Assigned task:
Search the records for "computer". Report every line where it occurs.

(Pixel coordinate grounding data)

>>>>>

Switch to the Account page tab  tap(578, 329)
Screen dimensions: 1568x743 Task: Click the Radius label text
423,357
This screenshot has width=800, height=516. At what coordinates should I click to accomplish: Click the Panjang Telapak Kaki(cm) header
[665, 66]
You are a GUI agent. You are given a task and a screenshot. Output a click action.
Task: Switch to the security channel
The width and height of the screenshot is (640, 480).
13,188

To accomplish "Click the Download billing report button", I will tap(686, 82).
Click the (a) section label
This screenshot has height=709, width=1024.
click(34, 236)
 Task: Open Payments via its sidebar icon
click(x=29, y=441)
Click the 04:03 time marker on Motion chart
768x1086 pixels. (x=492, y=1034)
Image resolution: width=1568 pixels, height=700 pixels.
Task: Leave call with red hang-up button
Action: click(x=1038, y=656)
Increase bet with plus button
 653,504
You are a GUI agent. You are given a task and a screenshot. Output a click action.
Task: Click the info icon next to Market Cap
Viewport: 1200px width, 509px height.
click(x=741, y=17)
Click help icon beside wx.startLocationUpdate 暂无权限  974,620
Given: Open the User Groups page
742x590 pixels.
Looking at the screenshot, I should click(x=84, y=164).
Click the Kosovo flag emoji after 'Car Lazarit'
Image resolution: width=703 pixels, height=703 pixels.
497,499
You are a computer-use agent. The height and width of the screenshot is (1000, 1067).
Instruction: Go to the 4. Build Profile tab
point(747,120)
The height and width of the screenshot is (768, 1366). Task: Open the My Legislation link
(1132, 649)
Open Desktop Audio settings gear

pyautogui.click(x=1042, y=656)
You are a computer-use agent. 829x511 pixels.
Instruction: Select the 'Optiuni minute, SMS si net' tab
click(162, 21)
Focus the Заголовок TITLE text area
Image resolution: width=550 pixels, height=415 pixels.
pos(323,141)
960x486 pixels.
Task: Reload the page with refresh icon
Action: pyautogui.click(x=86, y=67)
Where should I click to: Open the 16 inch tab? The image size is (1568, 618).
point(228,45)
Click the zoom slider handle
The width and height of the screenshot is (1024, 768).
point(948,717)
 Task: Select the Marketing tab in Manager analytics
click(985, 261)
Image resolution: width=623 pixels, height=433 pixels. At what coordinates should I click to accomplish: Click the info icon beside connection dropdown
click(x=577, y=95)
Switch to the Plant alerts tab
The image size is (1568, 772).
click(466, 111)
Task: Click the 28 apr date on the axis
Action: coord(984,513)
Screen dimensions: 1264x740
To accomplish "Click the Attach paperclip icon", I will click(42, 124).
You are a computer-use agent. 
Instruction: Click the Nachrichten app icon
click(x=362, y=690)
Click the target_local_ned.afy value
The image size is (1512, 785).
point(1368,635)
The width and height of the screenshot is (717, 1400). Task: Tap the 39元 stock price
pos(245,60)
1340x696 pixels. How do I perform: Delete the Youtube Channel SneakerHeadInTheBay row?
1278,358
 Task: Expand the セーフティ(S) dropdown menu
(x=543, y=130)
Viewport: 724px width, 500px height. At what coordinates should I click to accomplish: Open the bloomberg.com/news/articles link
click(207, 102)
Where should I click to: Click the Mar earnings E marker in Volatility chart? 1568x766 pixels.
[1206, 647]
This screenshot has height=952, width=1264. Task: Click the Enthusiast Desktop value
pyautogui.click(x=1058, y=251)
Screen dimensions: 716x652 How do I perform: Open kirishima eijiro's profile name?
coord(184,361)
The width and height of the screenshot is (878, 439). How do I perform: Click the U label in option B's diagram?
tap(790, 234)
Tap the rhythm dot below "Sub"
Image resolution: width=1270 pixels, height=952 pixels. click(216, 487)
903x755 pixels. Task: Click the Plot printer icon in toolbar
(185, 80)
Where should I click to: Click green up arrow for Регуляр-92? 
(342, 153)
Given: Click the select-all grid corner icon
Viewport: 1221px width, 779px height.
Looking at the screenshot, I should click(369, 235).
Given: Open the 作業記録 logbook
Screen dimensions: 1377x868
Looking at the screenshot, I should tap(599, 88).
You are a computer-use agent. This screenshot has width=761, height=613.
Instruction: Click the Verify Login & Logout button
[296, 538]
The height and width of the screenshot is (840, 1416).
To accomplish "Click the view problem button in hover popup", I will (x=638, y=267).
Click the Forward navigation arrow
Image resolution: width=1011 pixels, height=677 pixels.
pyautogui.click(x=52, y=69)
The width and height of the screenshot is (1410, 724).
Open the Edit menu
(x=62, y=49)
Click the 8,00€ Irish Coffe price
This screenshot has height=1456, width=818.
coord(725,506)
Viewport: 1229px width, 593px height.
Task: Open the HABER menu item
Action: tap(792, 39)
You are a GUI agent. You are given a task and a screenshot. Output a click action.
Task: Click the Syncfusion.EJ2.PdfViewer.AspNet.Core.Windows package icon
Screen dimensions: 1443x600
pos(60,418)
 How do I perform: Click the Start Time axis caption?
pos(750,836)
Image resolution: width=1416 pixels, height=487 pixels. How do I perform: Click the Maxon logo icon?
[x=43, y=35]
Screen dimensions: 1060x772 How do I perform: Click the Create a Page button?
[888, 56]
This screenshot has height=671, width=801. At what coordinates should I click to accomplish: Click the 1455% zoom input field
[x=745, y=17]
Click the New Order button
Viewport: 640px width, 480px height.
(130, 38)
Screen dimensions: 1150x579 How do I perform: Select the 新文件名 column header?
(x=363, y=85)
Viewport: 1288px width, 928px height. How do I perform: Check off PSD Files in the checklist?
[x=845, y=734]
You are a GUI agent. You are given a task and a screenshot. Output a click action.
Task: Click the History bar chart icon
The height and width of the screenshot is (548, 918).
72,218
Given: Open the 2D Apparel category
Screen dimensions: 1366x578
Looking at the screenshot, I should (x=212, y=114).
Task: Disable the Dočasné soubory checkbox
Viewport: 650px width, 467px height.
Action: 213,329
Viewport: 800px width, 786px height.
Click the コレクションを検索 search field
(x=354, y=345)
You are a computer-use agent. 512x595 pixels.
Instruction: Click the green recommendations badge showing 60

<<<<<

Response area:
You are a computer-use agent. The height and width of the screenshot is (1000, 1067).
You are a computer-use agent. 829x511 pixels.
You are a computer-use agent. 
You are a computer-use agent. This screenshot has width=761, height=613.
You are a computer-use agent. 512x595 pixels.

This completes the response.